The Human Rights Tribunal of Quebec (Tribunal des droits de la personne) is a specialized first-instance tribunal of the province of Quebec, Canada, that has the jurisdiction to hear and judge litigations concerning discrimination and harassment based on the prohibited grounds stipulated in the Charter of Human Rights and Freedoms, as well as concerning the exploitation of elderly or handicapped persons and affirmative action programs.

== History ==
The Human Rights Tribunal was created in accordance with the Quebec Charter of Human Rights and Freedoms.

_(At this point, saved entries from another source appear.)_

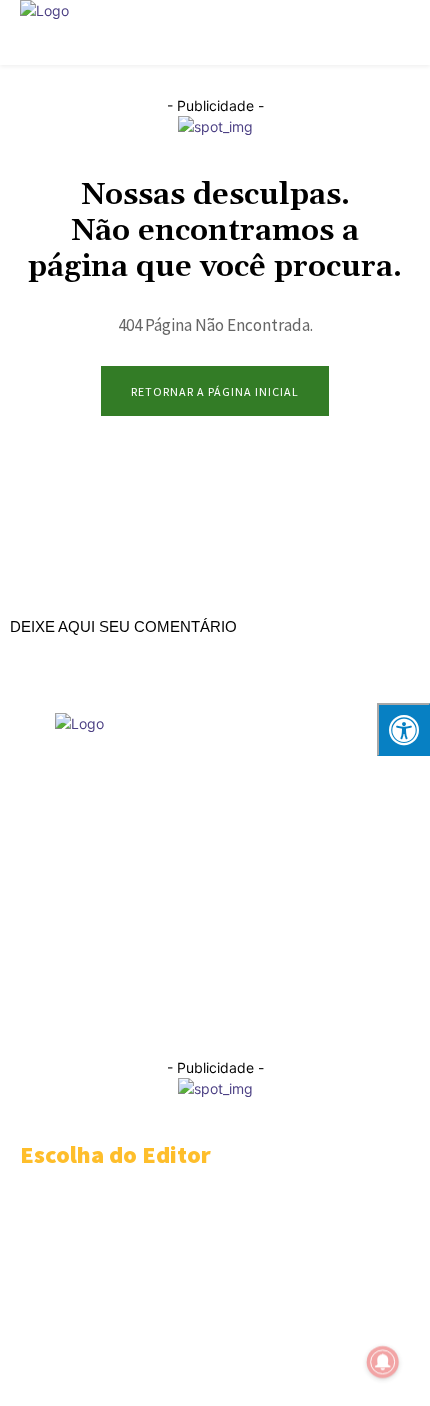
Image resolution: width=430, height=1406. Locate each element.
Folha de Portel (172, 934)
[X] (279, 1015)
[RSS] (150, 1015)
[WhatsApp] (322, 1015)
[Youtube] (365, 1015)
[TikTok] (236, 1015)
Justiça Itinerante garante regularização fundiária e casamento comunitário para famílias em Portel (201, 1217)
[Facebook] (64, 1015)
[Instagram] (107, 1015)
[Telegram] (193, 1015)
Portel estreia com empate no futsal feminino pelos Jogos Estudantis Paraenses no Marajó (198, 1310)
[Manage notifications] (383, 1362)
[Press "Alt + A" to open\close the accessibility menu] (403, 729)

The Tribunal was in fact born on December 10, 1990, pursuant to the Loi modifiant la Charte des droits et libertés de la personne concernant la Commission et instituant le Tribunal des droits de la personne, tabled in the National Assembly by Gil Rémillard, then Minister of Justice of Quebec, and adopted on June 22, 1989. This law modified the mechanism that ensured the protection of rights and freedoms in the Province, consisting solely of the Commission des droits de la personne at the time (in 1995, the Commission des droits de la personne became the Commission des droits de la personne et des droits de la jeunesse). The purpose of this law was to correct the difficulties highlighted in a 1988 report filed by the Committee on Institutions of the National Assembly, notably the restrictive interpretation of the Charter by the ordinary courts, the delays at the commission as well as the contradictory roles assumed by the commission.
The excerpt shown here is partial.